**Stated problem:** Rewrite the part that opens with the line containing "Task: Click the RESET TO DEFAULT text button" and closes with the line containing "Open the notifications bell", substituting "Press" for "Click" and changing nothing else. Leave the pictures out of your answer.

**Records for this task:**

________

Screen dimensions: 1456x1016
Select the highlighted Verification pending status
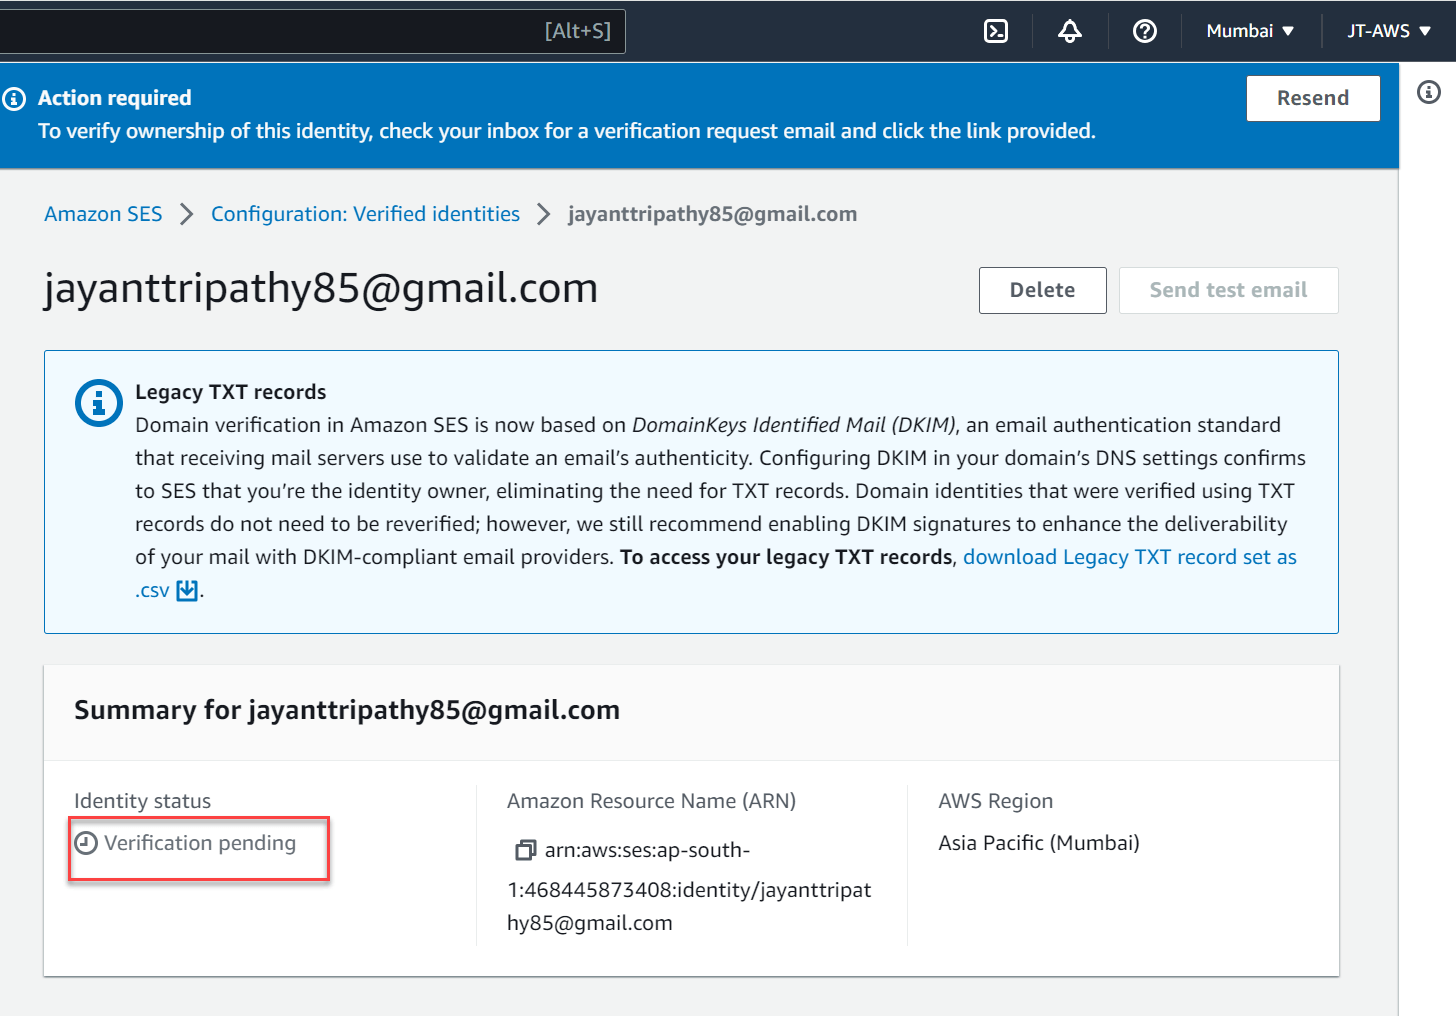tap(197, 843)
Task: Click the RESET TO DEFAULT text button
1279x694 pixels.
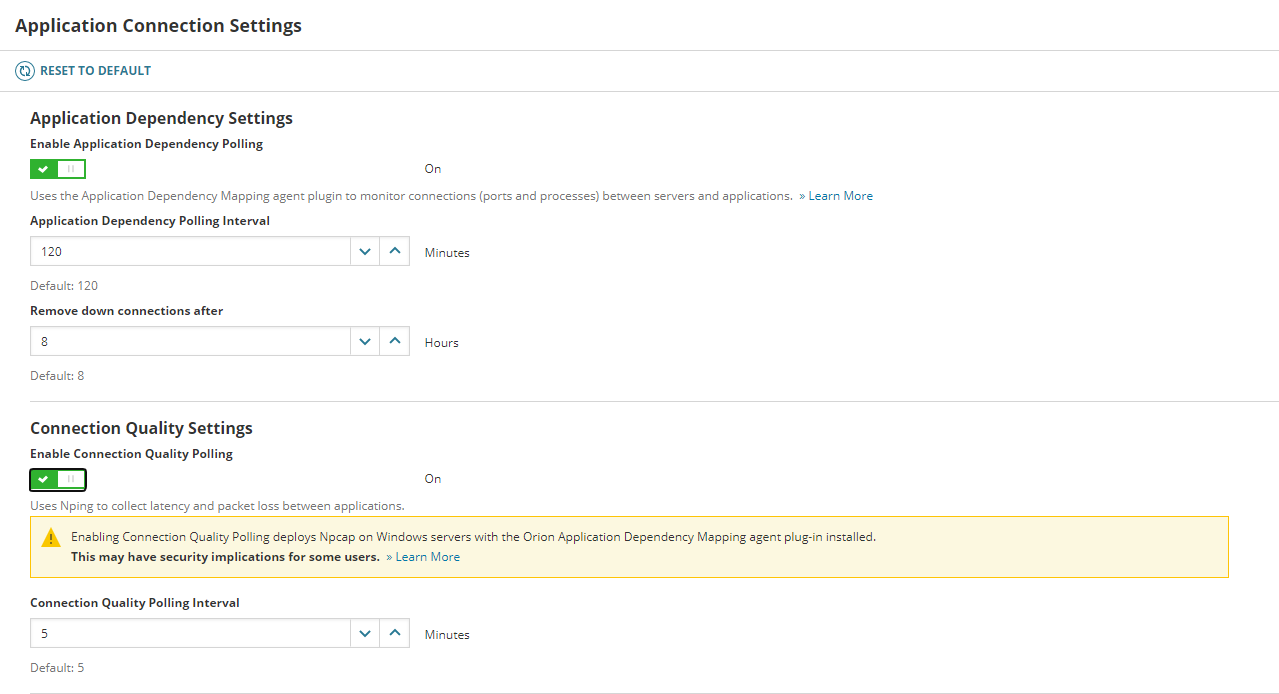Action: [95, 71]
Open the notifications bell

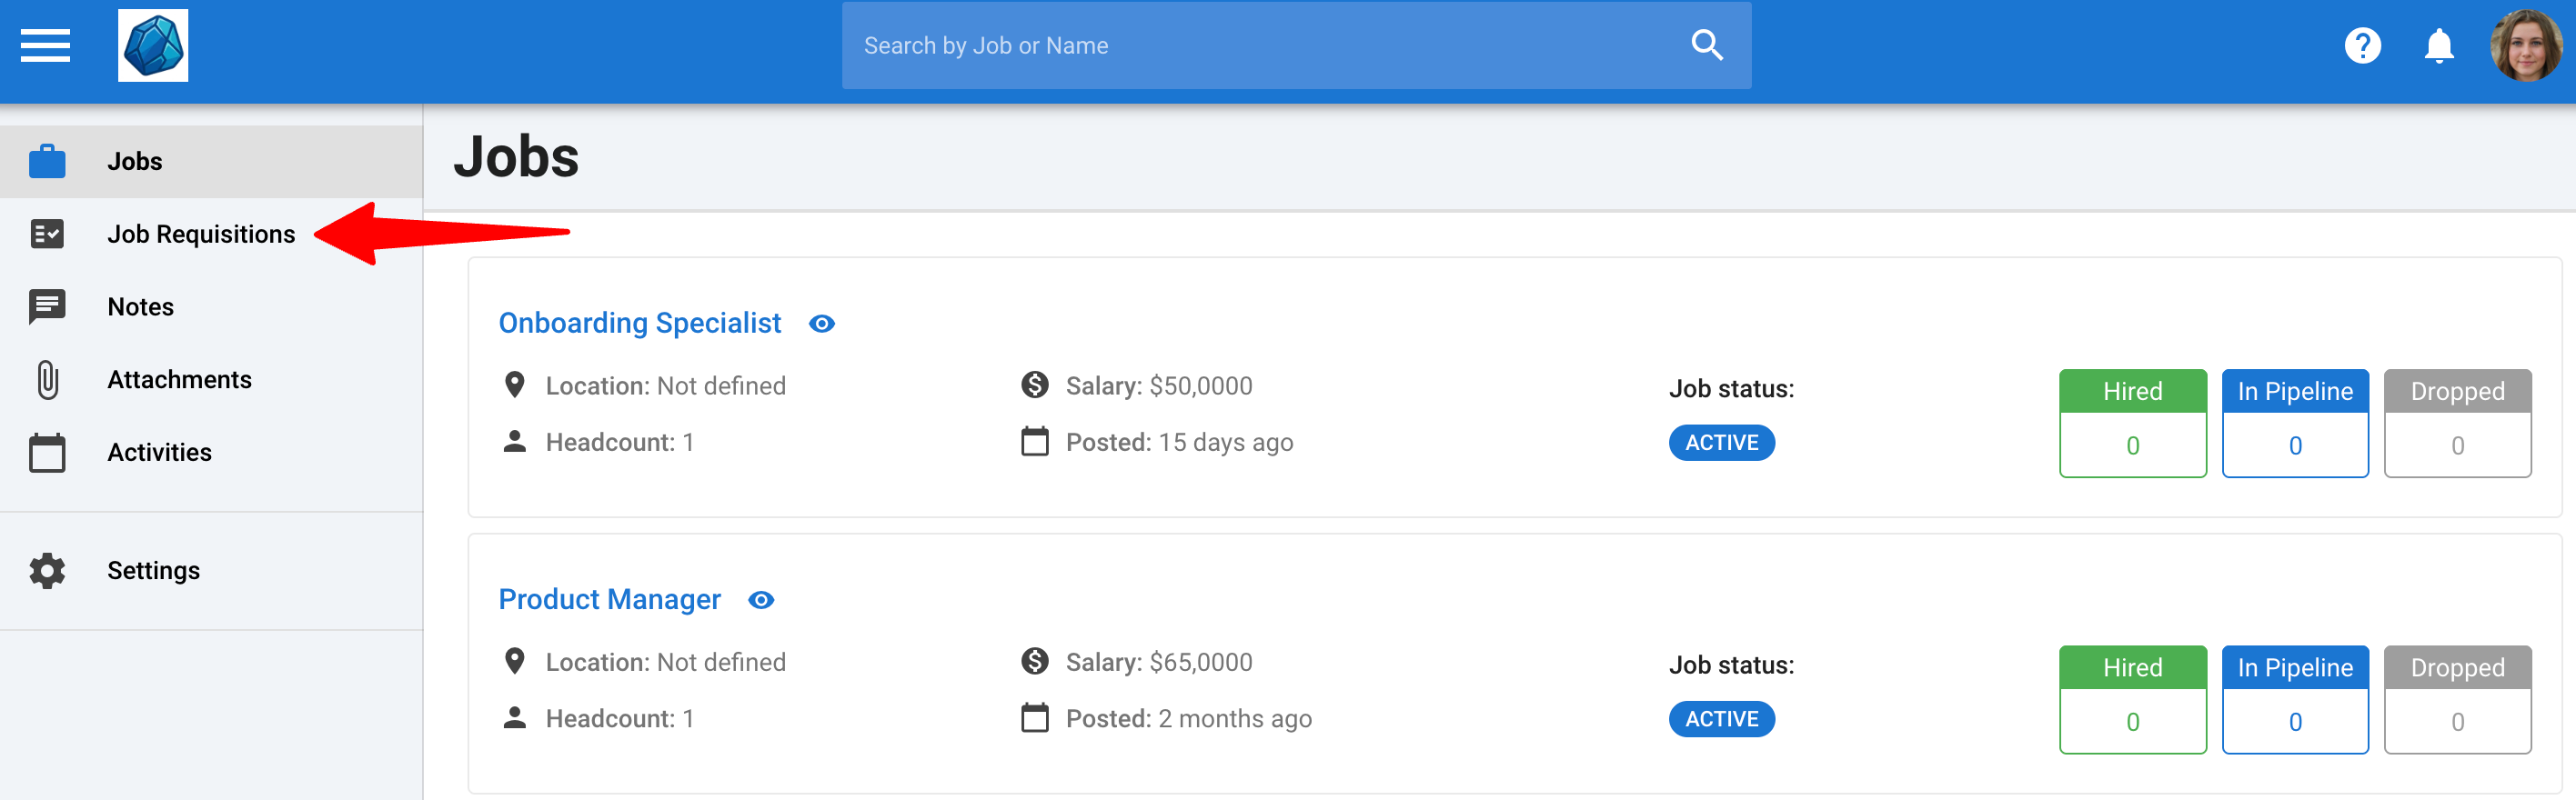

________

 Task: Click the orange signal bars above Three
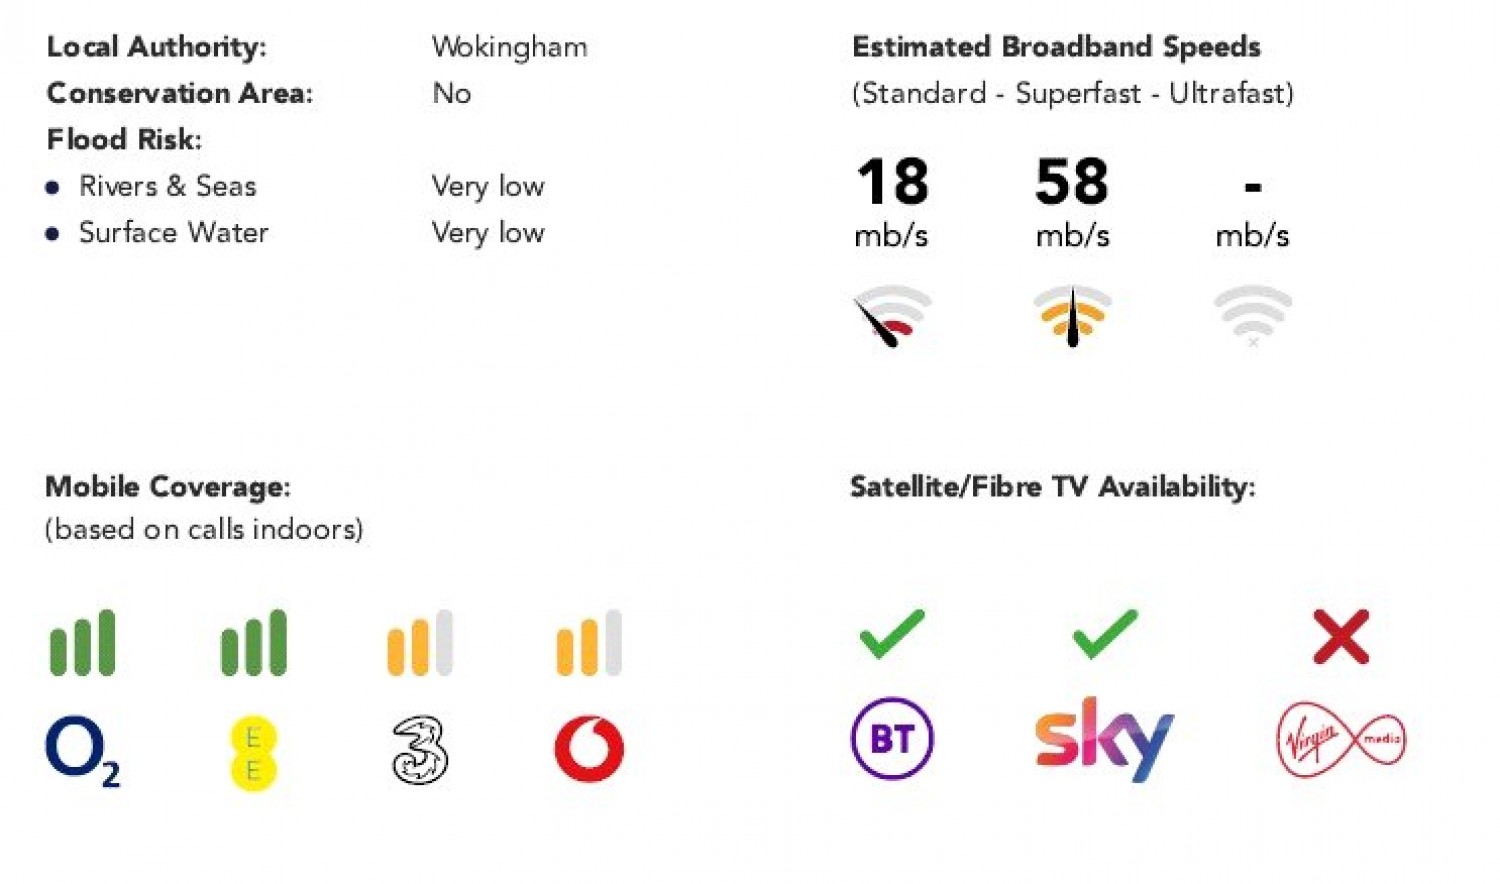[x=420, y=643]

________

**Expected answer:**
Task: Press the RESET TO DEFAULT text button
1279x694 pixels.
Action: [95, 71]
Open the notifications bell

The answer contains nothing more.